--- Selected extract Enclosed Below ---

Says Giving States More Power Could Help But Recommends Against It

GAO Finds Rising Tide of Consumer Complaints about Interstate Movers...

WASHINGTON, March 9, 2001 -- A report by the General Accounting Office notes a rising tide of consumer complaints about interstate moving companies in the wake of the industry's deregulation and recommends that the Department of Transportation step up its consumer protection activities.

Minimal regulation of interstate movers "has created a vacuum that has allowed egregious carriers to flourish and take advantage of consumers," the GAO reported. "Carriers are aware that the Department does little to enforce the consumer protection regulations or provide much oversight."

When Congress eliminated the Interstate Commerce Commission (ICC) (See "Consumers Held Hostage"), it transferred consumer protection responsibilities for the moving industry to the Transportation Department but did not provide any additional funding. Transportation concedes that it has done little but blames the lack of funding and says highway safety is a higher priority.

The GAO report notes that expanding the states' powers to police interstate movers "has the potential to enhance protection for consumers" but, instead, recommends that the Transportation Department "strengthen its oversight of this industry."

--- End of Enclosed Selected extract ---
--- Given information Enclosed Below ---

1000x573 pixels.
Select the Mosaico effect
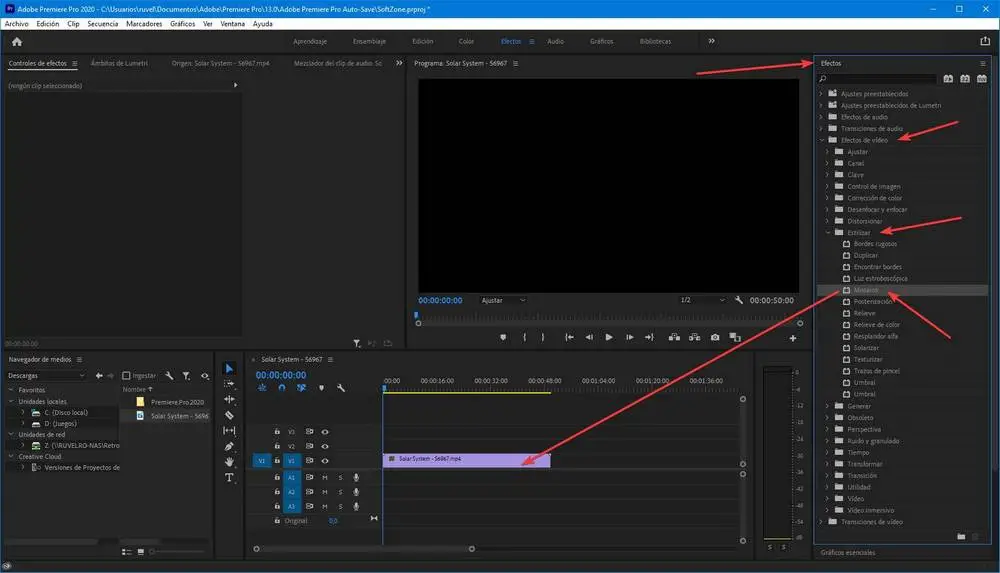[x=866, y=290]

--- End of Enclosed Given information ---

Resume the news article on the GAO report about interstate movers, picking up after its final sentence.

### [Output below]
The report was prepared for the House and Senate committees that has responsibility for transportation issues -- the Senate Committee on Commerce, Science and Transportation, chaired by Sen. John McCain (R.-Ariz.) and the House Subcommittee on Highways and Transit, chaired by Rep. Thomas Petri (R.-Wis.).

Among the shortcomings the GAO identified in the Transportation Department's enforcement efforts is a lack of data. The department estimates it receives 3,000 to 4,000 complaints per year about interstate movers but does not have the data organized in a useful manner.

However, the GAO found that complaints generally fall into several categories:

  • misunderstandings about when services were to be paid for and what services were included in the original cost estimate;
  • lost or damaged goods and disagreements over who is responsible, how much should be paid and when;
  • an increase in the number of "unscrupulous carriers who had no regard for the rights of consumers or for the law."

It is the last category that is most troubling to consumer advocates, who say that consumers are effectively "held hostage" by unscrupulous movers.

In some instances, the GAO found, carriers provided unreasonably low estimates that they had no intention of honoring, while others extracted unreasonably high fees by imposing exorbitant charges for packing, boxes, tape, etc.

"Some carriers engaged in a practice called 'weight bumping,' in which they artificially inflated the weight of a shipment by including the weight of another household's goods when calculating the final bill," the GAO said.

In addition, the GAO said consumers have complained that, "even when they have won judgments against carriers in court, they have been unable to collect damages because the carrier has hidden its assets."

When Congress effectively deregulated interstate moving, it left consumers largely responsible for protecting themselves through such self-help mechanisms as neutral arbitration supposedly conducted by the Transportation Department.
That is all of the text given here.